Eli Gilboa, Ph.D. is the Joe Enloe Dodson professor in the Department of Microbiology & Immunology, member of the Sylvester Comprehensive Cancer Center, and Director of the Dodson Interdisciplinary Immunotherapy Institute at the Miller School of Medicine, University of Miami. Her received his PhD from the Weizmann Institute in Israel and conducted his postdoctoral research at Massachusetts Institute of Technology in Boston. Dr. Gilboa is known for his pioneering work in gene therapy for genetic disorders, HIV/AIDS, and cancer. The current research in the Gilboa lab is focused on developing a combination of cell-targeted immune stimulatory treatments for HIV/AIDS and cancer using a novel nucleic acid aptamer drug and drug delivery platform.

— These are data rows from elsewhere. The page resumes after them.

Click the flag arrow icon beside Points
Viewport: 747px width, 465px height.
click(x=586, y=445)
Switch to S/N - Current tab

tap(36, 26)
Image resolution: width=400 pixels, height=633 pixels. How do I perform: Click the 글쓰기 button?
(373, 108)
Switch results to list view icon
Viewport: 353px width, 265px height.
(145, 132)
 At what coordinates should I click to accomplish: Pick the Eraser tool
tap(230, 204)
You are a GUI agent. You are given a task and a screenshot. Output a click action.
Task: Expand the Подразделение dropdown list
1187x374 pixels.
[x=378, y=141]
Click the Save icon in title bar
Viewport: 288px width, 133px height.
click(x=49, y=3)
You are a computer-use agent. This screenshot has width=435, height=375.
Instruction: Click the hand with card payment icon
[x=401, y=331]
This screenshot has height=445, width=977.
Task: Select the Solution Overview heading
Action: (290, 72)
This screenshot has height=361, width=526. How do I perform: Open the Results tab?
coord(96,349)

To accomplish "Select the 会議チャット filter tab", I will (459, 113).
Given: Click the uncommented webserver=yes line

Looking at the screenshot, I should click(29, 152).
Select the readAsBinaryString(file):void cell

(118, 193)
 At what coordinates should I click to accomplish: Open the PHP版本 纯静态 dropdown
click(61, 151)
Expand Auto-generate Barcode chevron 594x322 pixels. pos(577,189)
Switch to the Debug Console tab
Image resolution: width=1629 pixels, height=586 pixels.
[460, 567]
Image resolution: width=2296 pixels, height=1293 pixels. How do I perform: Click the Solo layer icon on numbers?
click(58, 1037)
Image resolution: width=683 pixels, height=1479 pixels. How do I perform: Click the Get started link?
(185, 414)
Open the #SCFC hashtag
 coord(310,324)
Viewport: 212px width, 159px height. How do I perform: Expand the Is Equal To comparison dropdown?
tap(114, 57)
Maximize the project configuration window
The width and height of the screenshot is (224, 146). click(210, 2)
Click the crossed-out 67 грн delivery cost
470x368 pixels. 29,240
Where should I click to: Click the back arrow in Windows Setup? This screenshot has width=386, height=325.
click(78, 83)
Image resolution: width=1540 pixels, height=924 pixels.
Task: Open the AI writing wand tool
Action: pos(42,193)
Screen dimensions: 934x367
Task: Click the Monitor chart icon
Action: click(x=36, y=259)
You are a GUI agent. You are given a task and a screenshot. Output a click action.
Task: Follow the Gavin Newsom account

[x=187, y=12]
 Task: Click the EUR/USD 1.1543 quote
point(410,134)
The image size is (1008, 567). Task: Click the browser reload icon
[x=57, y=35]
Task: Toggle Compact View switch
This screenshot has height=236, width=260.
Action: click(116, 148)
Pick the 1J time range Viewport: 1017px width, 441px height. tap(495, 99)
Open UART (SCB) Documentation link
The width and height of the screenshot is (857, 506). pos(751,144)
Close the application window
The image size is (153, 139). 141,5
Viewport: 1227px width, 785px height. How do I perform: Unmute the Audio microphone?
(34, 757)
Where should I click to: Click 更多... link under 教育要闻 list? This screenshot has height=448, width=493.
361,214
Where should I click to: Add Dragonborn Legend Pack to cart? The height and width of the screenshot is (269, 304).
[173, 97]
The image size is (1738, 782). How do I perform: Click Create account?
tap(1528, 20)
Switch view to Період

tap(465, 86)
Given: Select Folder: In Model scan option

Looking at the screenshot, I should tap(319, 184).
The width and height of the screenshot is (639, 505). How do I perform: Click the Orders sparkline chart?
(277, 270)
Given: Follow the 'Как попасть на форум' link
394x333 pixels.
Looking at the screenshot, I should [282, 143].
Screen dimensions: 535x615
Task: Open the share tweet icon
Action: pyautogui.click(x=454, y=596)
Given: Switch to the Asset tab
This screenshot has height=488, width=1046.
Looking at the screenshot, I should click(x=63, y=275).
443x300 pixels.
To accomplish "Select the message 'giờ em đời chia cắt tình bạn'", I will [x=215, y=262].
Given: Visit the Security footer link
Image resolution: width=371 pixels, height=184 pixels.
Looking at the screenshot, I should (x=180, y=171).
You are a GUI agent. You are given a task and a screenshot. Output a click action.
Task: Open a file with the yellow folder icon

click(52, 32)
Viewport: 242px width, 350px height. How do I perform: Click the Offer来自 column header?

Project: Reversing HIV T cell Dysfunction by Aptamer Targeting of Therapeutic siRNAs: Dr. Gilboa proposes the development of novel drugs that successfully restore the function of T cells — important in immune response — and would have the potential to be therapeutically transformative for AIDS patients, including substance users in whom drugs further undermine their immune function.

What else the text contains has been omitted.